START Data supplied

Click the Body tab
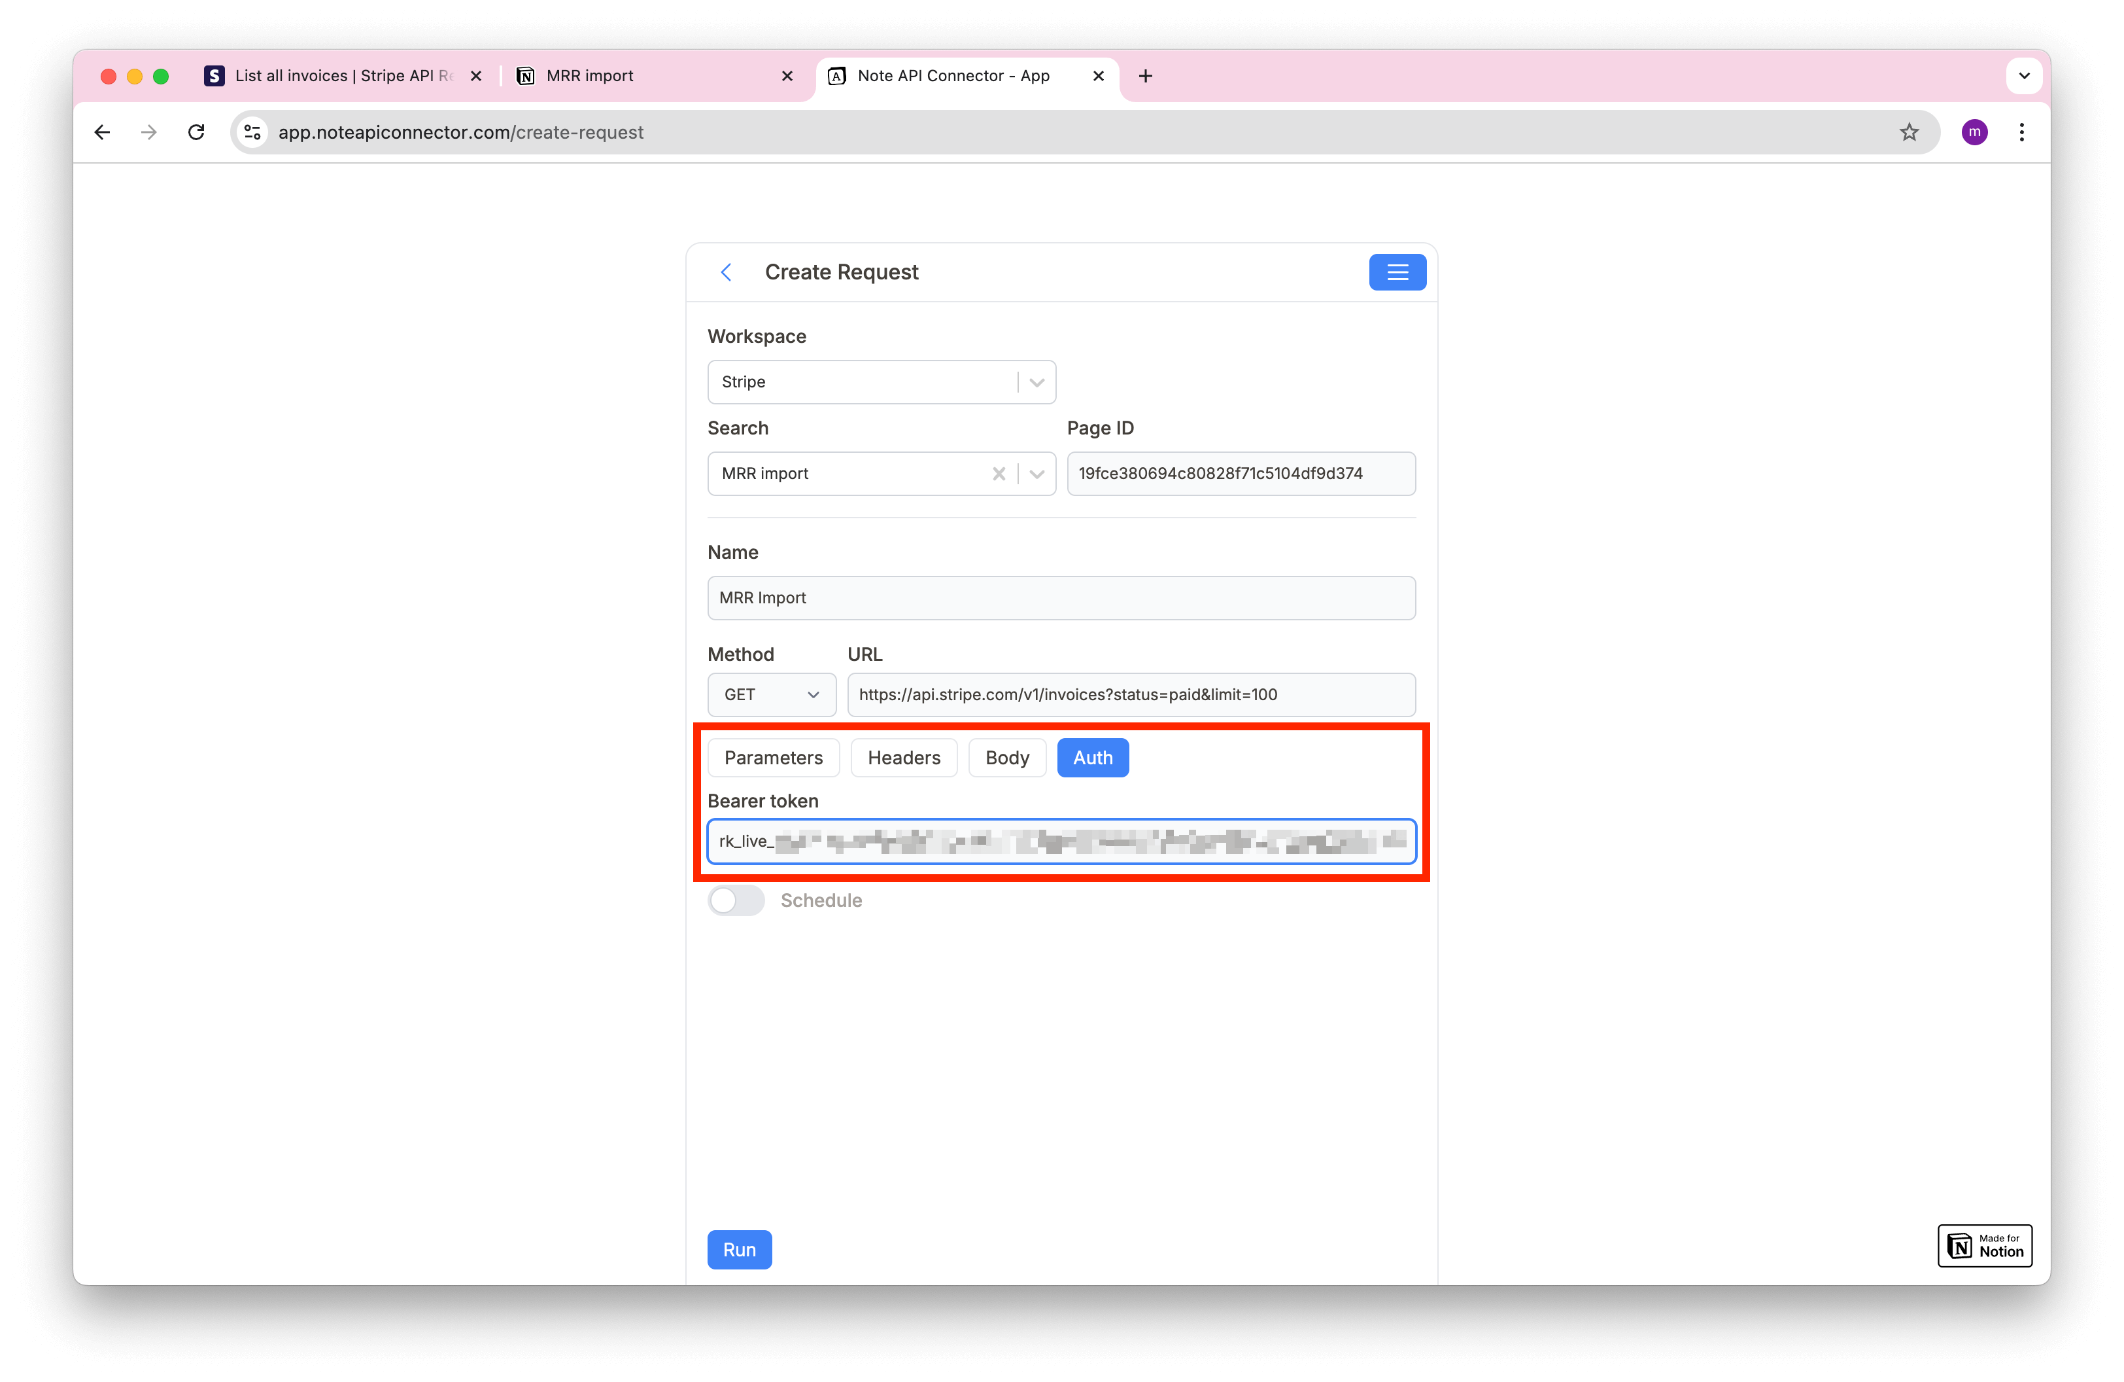Image resolution: width=2124 pixels, height=1382 pixels. click(x=1007, y=758)
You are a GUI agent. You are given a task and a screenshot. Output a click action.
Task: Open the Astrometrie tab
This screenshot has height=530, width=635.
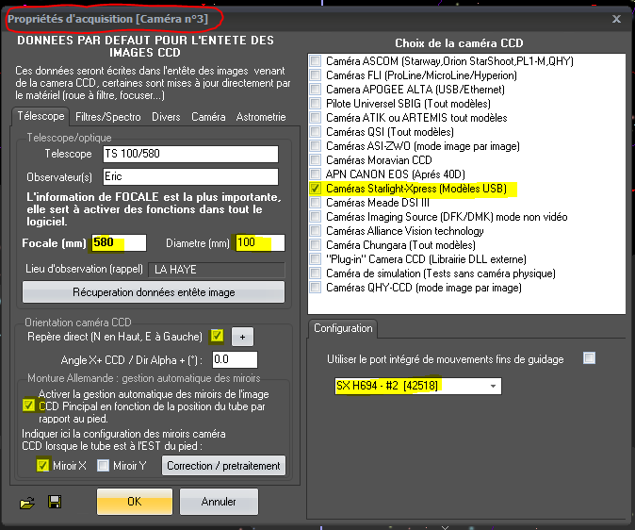(x=260, y=117)
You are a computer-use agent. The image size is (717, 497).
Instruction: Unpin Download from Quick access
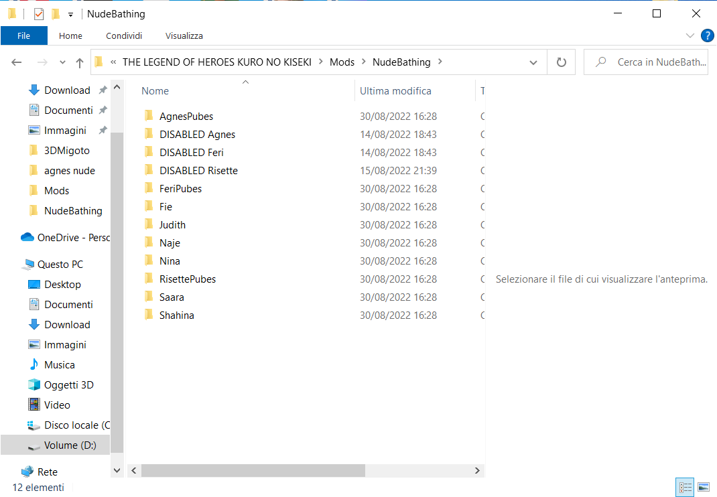click(x=103, y=90)
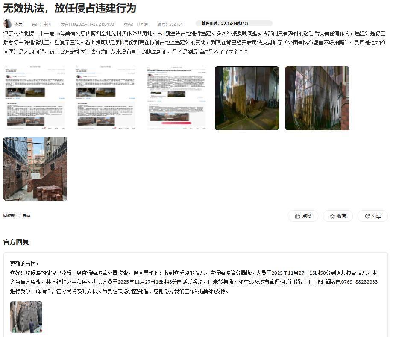Viewport: 396px width, 337px height.
Task: Click the 官方回复 section heading
Action: [x=16, y=242]
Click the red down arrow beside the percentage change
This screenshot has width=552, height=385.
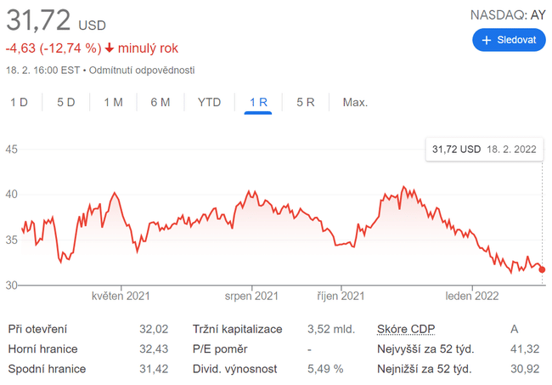pyautogui.click(x=110, y=48)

END Data supplied

■ **Exercise instructions**:
Emit the lines of the data above from the one containing "Instruction: Unpin Download from Quick access" through its final line, both endpoints included. Pictures do not belong in the output.

■ **Exercise result**:
Instruction: Unpin Download from Quick access
click(x=103, y=90)
Viewport: 396px width, 337px height.
Task: Click the 官方回复 section heading
Action: [x=16, y=242]
Click the red down arrow beside the percentage change
This screenshot has width=552, height=385.
pyautogui.click(x=110, y=48)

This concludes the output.